■ Problem ■
Copy the passage of the Rocky Mountain wood tick text below word for word, from "Rocky Mountain wood ticks" up to and including "least 5-6 days.".

■ Study text ■
'''
Rocky Mountain Wood Tick

Dermacentor andersoni Stiles
Pest Stats
Color: Brown, becoming grayish when engorged
Legs: Larvae have 6 legs, nymphs and adults have 8 legs
Shape: Oval, flattened
Size: 1/8” (3.2 mm) un-engorged; 5/8” (16.5mm) engorged
Antennae: No
Region: Rocky Mountain states

The Rocky Mountain wood tick — also known more simply as the wood tick — gets its name from its primary distribution in the Rocky Mountain states and its preferred habitat of wooded areas.

Habits

Similar to the lone star tick, the Rocky Mountain wood tick is considered a three-host tick because each feeding stage requires a different host. This tick species becomes active with the first warm days of spring, usually feeding from mid-March to mid-July — when humans are most susceptible to wood tick-related diseases. Larvae and nymphs feed mainly on rodents such as voles, chipmunks and squirrels. Adults prefer to feed on medium to large animal hosts including sheep, deer and humans.



Habitat

Rocky Mountain wood ticks are usually found in wooded areas with low-growing vegetation, open grasslands and around trails. This tick is found at higher densities at lower elevation. This environment helps them easily attach to a passing host that brushes against the vegetation. Nymphs and adults overwinter in ground debris.



Threats

The Rocky Mountain wood tick is a primary vector of Rocky Mountain spotted fever, a severe infectious disease with a mortality rate of more than 20 percent. A tick needs to be attached for more than two hours before the disease is transmitted, so early detection is key. The main symptom is a full body rash that develops 2-5 days after the bite.

This tick species can also transmit Colorado tick fever and tularemia, and is known to cause tick paralysis when it feeds for at least 5-6 days.
'''
■ Excerpted data ■
'''
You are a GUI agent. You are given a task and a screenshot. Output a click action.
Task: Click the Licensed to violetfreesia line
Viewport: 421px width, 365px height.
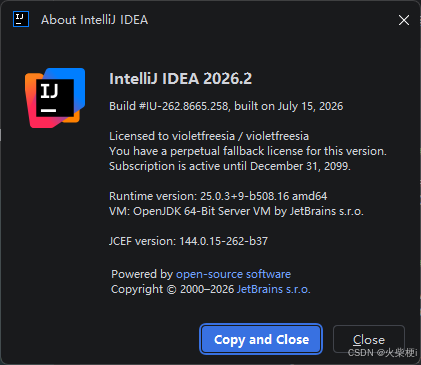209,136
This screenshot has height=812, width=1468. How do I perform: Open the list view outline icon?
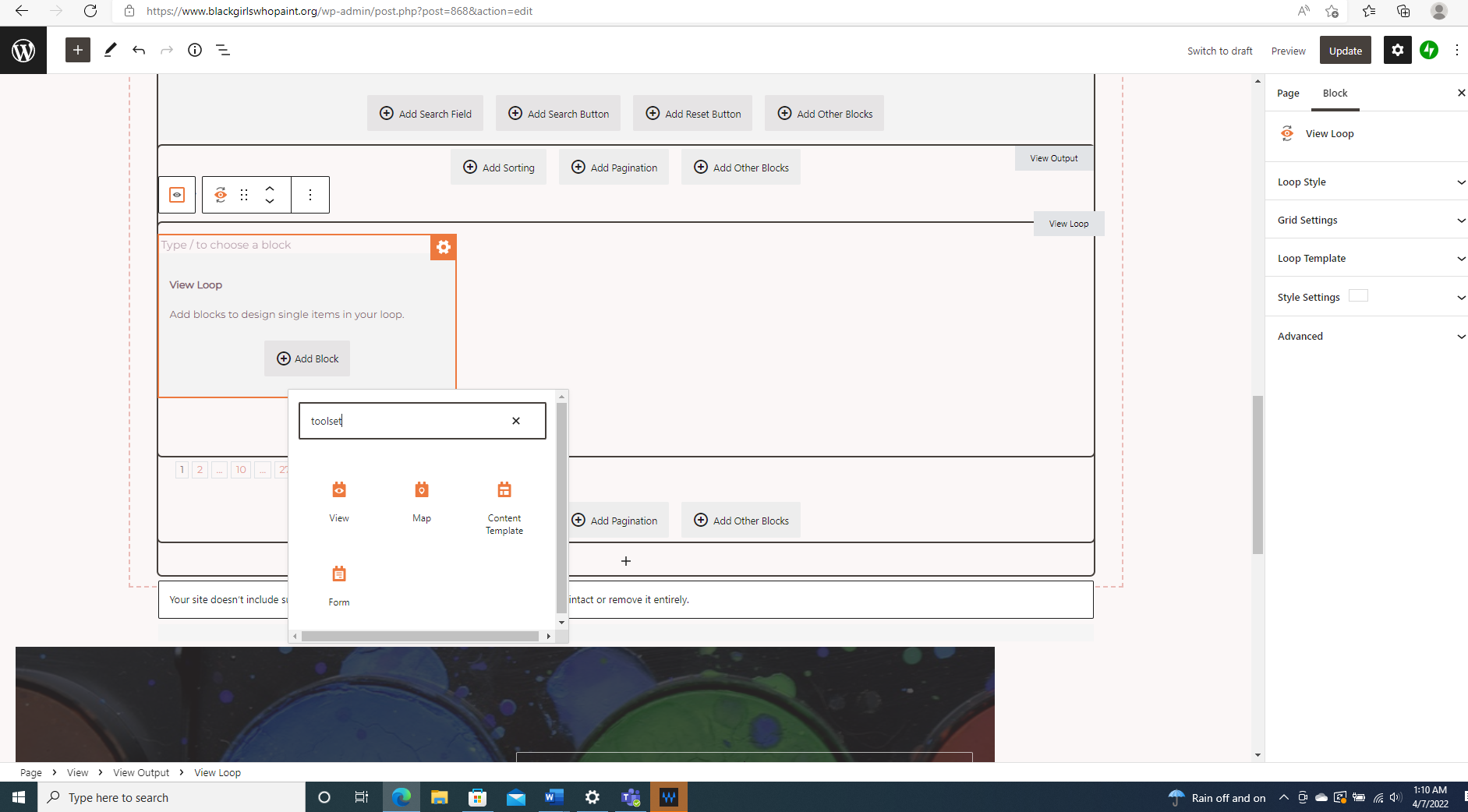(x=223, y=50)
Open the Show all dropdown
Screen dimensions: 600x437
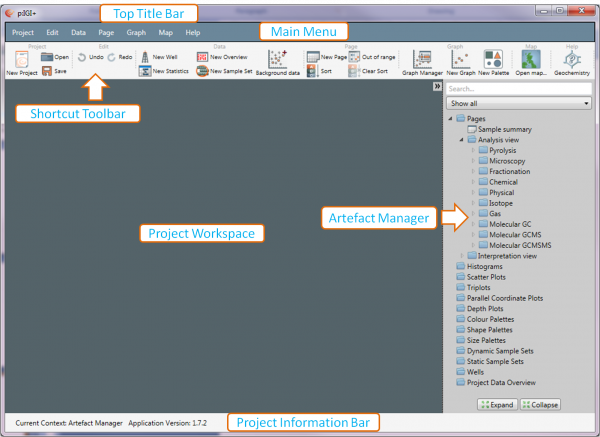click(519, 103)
'''
'''
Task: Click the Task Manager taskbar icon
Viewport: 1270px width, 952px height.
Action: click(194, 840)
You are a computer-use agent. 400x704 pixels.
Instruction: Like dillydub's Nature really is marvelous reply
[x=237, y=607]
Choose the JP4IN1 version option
'''
'''
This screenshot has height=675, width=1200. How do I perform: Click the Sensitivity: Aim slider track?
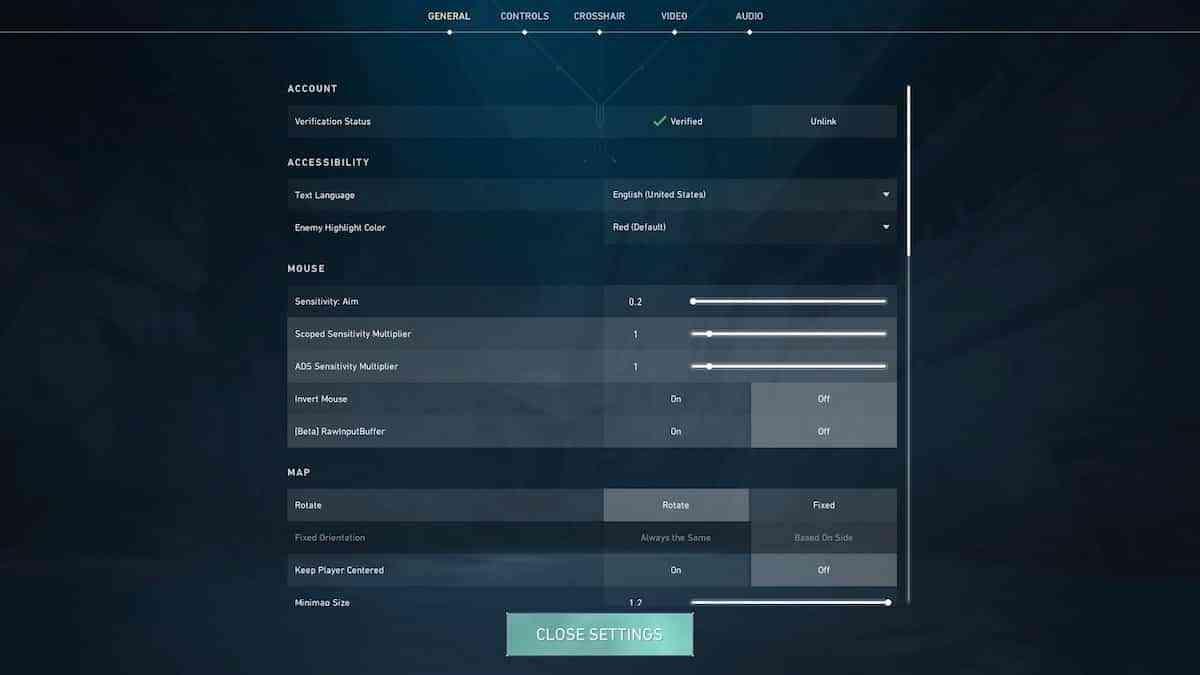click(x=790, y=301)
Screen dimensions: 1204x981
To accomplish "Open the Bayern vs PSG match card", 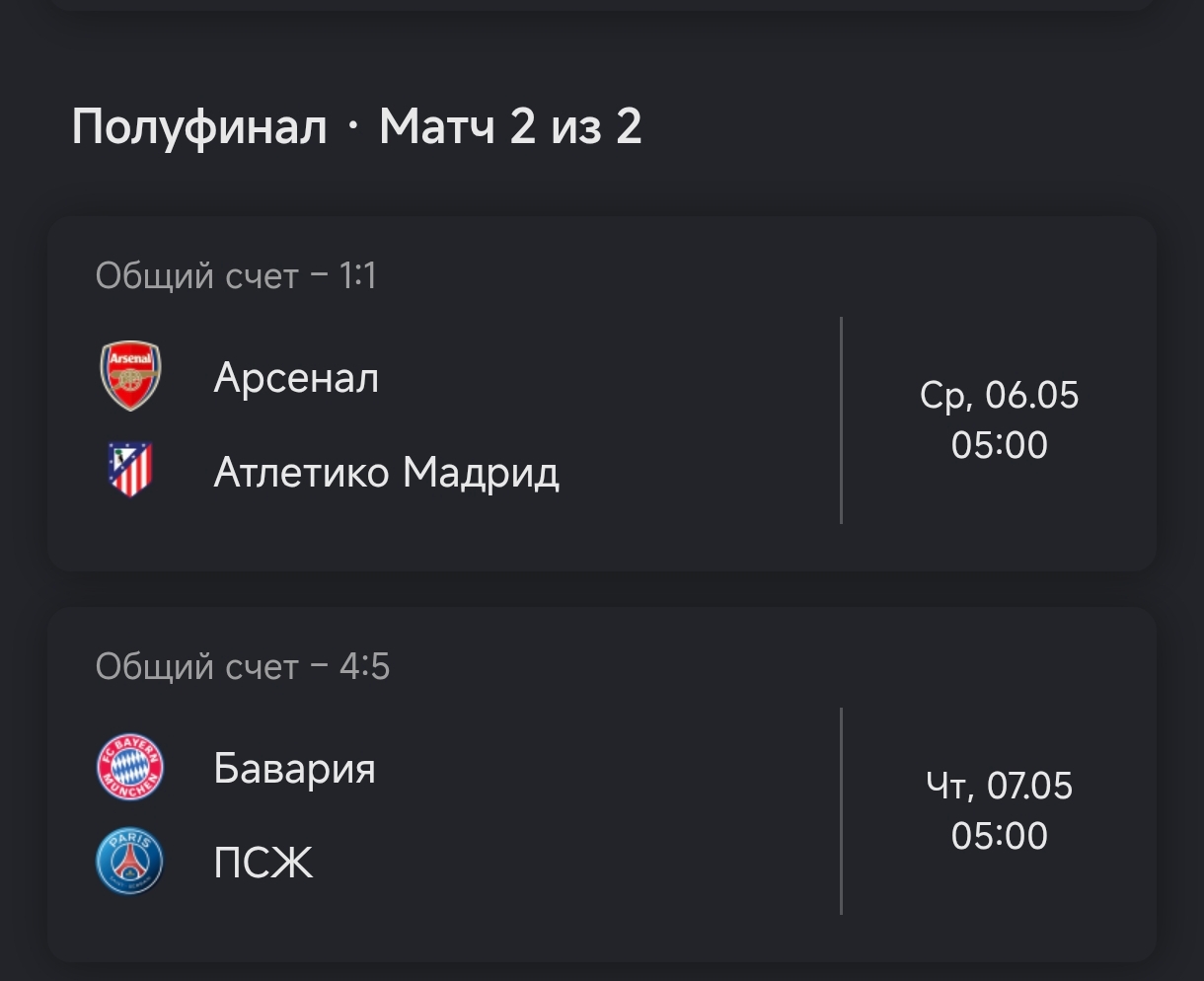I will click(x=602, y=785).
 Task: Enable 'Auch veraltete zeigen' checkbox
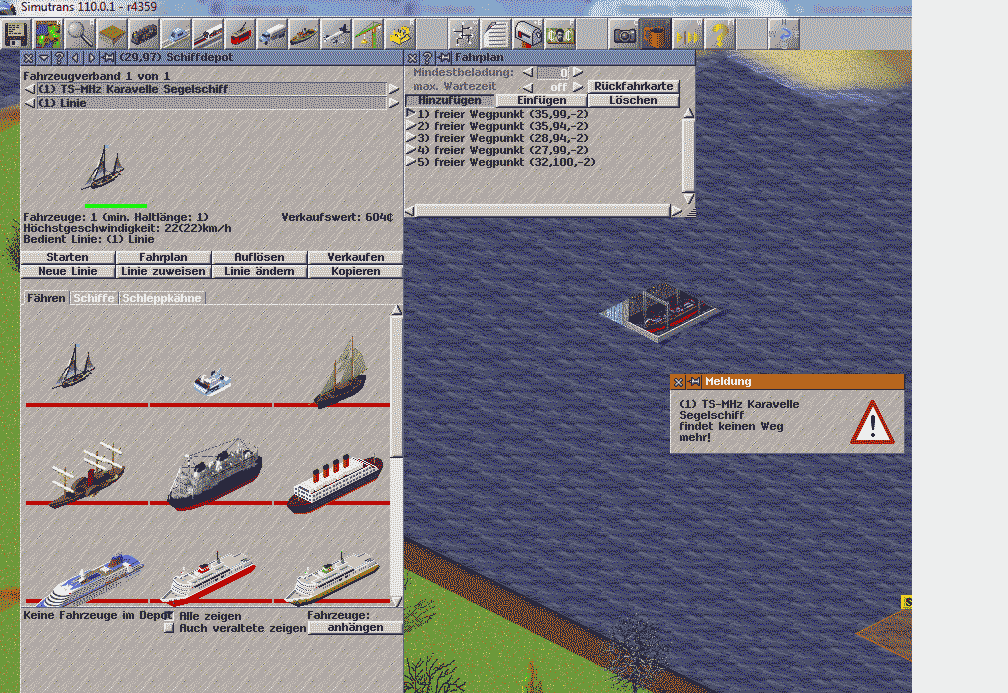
'''
■ Answer below ■
Rocky Mountain wood ticks are usually found in wooded areas with low-growing vegetation, open grasslands and around trails. This tick is found at higher densities at lower elevation. This environment helps them easily attach to a passing host that brushes against the vegetation. Nymphs and adults overwinter in ground debris.



Threats

The Rocky Mountain wood tick is a primary vector of Rocky Mountain spotted fever, a severe infectious disease with a mortality rate of more than 20 percent. A tick needs to be attached for more than two hours before the disease is transmitted, so early detection is key. The main symptom is a full body rash that develops 2-5 days after the bite.

This tick species can also transmit Colorado tick fever and tularemia, and is known to cause tick paralysis when it feeds for at least 5-6 days.